Na minha opinião, não deveria ter programa. Deveriam deixar o câmbio flutuar mais livremente. O déficit em conta corrente está em 3,6% do PIB, bem acima da média histórica. Um déficit normal brasileiro, dependendo do período, é algo entre 2,5%, 2,7%. O próprio BC sempre diz que o principal mecanismo de resistência a choques externos é a taxa de câmbio, então deixe flutuar. A visão do BC é que é importante manter o câmbio estável agora, provavelmente por preocupação com inflação. Mas acredito que depois das eleições a administração da taxa de câmbio será menos restritiva.
Isso significa um componente a mais para a inflação em 2015?
Sim, pode ser. A taxa de câmbio deve depreciar para algo como R$ 2,50, R$ 2,70 no fim do ano que vem. É um movimento na direção do equilíbrio, porque são níveis mais consistentes com déficit em conta corrente. É difícil ver a inflação cedendo em 2015. O mais provável é que fique entre 6% e 7% durante boa parte do ano.
Isso independentemente de quem ganhar a eleição?
Sim, porque quem ganhar vai ter de lidar com a questão dos preços atrasados da Petrobrás. Eu não imagino que São Paulo nunca mais vai ter reajuste de tarifa de ônibus urbano, por exemplo. A eletricidade também vai ter de ser precificada de acordo com oferta e demanda. De outro lado, não vejo uma descompressão do mercado de trabalho que leve a uma redução importante da inflação de serviços. Com administrados indo mais rápido e serviços pressionados, a inflação deve se manter elevada. Em parte, vamos pagar em 2015 pelo controle dos preços administrados em 2012 e 2013 e 2014.
Sem os ajustes necessários, o Brasil corre o risco de perder o grau de investimento?
O nosso grau de investimento já começou a ser questionado pelas agências de avaliação de risco. Nos foi dado o benefício da dúvida, mas isso não é eterno. Em 2015, a discussão de rating pode voltar. O Estado não tem capacidade para financiar o empresário industrial via BNDES e subsidiar o setor de energia, que este ano vai demandar mais do Tesouro do que o Bolsa Família. A não ser que haja aumento da carga tributária.
O sr. acredita que pode ter aumento de imposto?

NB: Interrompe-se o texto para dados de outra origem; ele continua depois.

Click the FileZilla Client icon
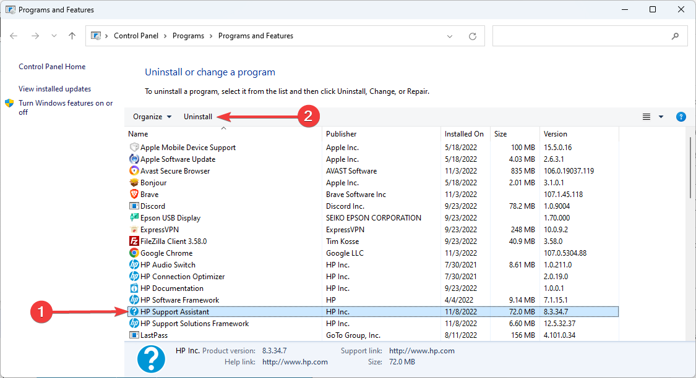Image resolution: width=696 pixels, height=378 pixels. pyautogui.click(x=134, y=242)
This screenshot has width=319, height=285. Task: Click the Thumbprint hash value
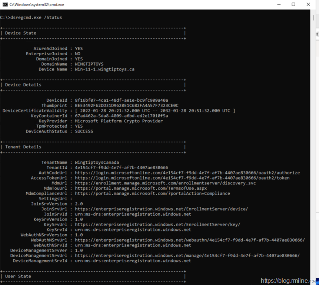[126, 105]
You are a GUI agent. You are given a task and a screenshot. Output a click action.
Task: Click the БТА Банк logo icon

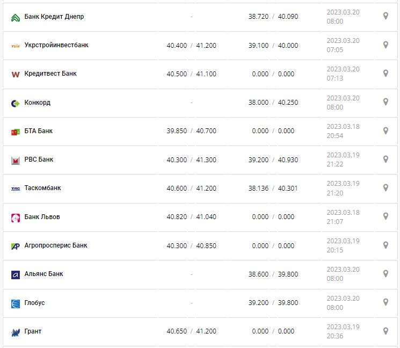[15, 132]
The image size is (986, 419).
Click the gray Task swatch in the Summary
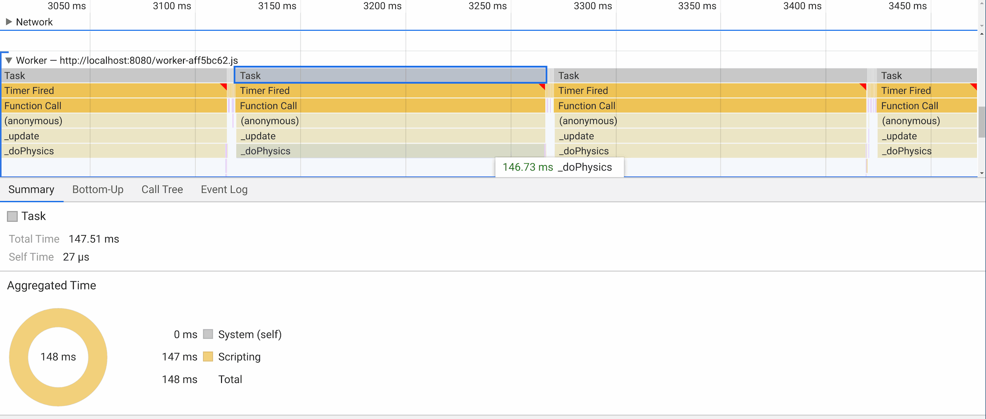(x=12, y=216)
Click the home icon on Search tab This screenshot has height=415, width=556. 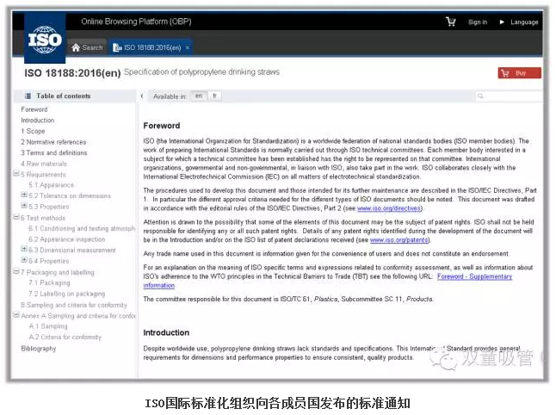(77, 47)
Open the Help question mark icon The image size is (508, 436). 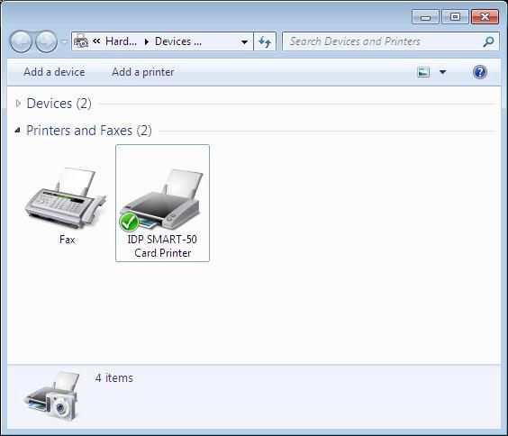click(479, 72)
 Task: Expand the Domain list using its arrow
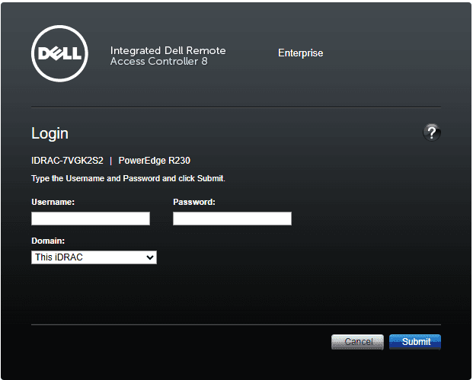coord(149,257)
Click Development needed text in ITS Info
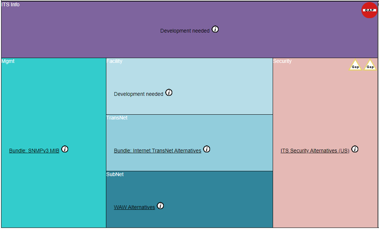This screenshot has height=229, width=379. [185, 31]
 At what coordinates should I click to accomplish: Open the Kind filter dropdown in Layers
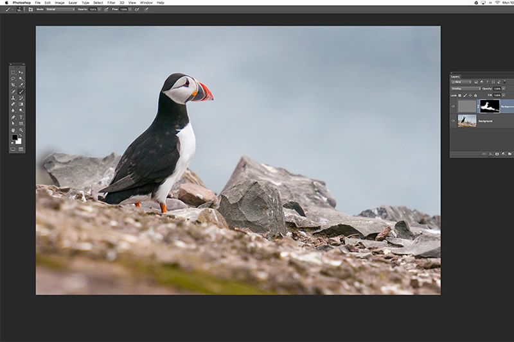click(461, 82)
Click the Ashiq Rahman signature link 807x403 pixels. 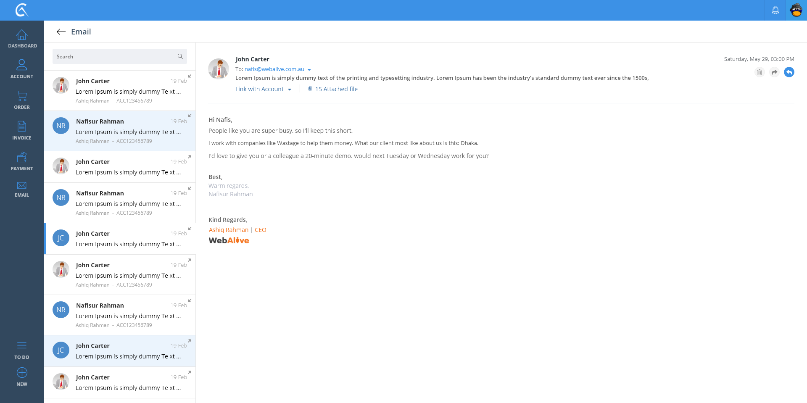click(x=228, y=230)
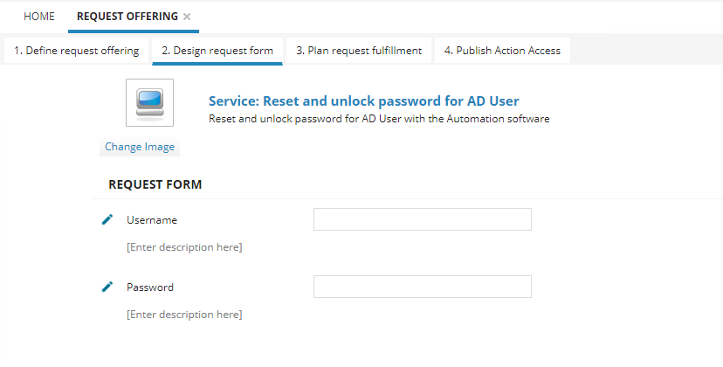The height and width of the screenshot is (367, 723).
Task: Select the computer service image thumbnail
Action: 150,102
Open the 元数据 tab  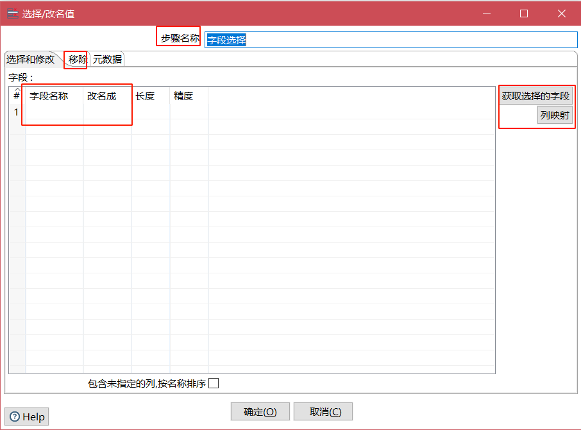[x=107, y=60]
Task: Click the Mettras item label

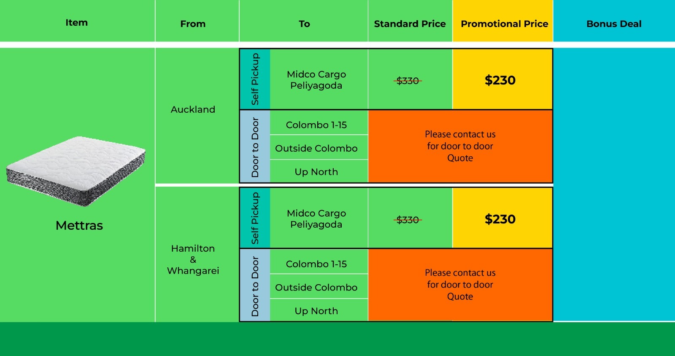Action: click(79, 226)
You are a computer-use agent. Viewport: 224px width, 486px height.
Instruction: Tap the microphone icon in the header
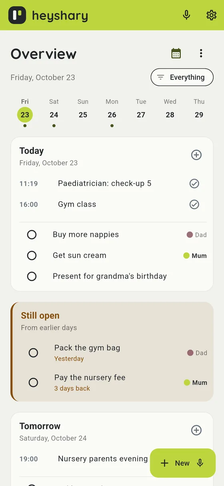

Eu acho que pelo menos tentativa de aumento é bem provável. Uma versão atualizada da CPMF eu acho que é quase como uma linha de menor resistência para os políticos. É mais fácil introduzir um imposto com alíquota baixa do que cortar gastos. Acho que haverá uma tentativa de ressuscitar uma nova versão da CPMF, repaginada, modelito 2015. A CPMF em 2007 arrecadava algo como R$ 36 bilhões a R$ 37 bilhões por ano. Este ano, ajustando pela inflação, imagino que poderíamos arrecadar uns R$ 50 bilhões. O Congresso derrotou a CPMF em 2007, mas a situação fiscal era muito mais confortável. As informações são do jornal O Estado de S. Paulo.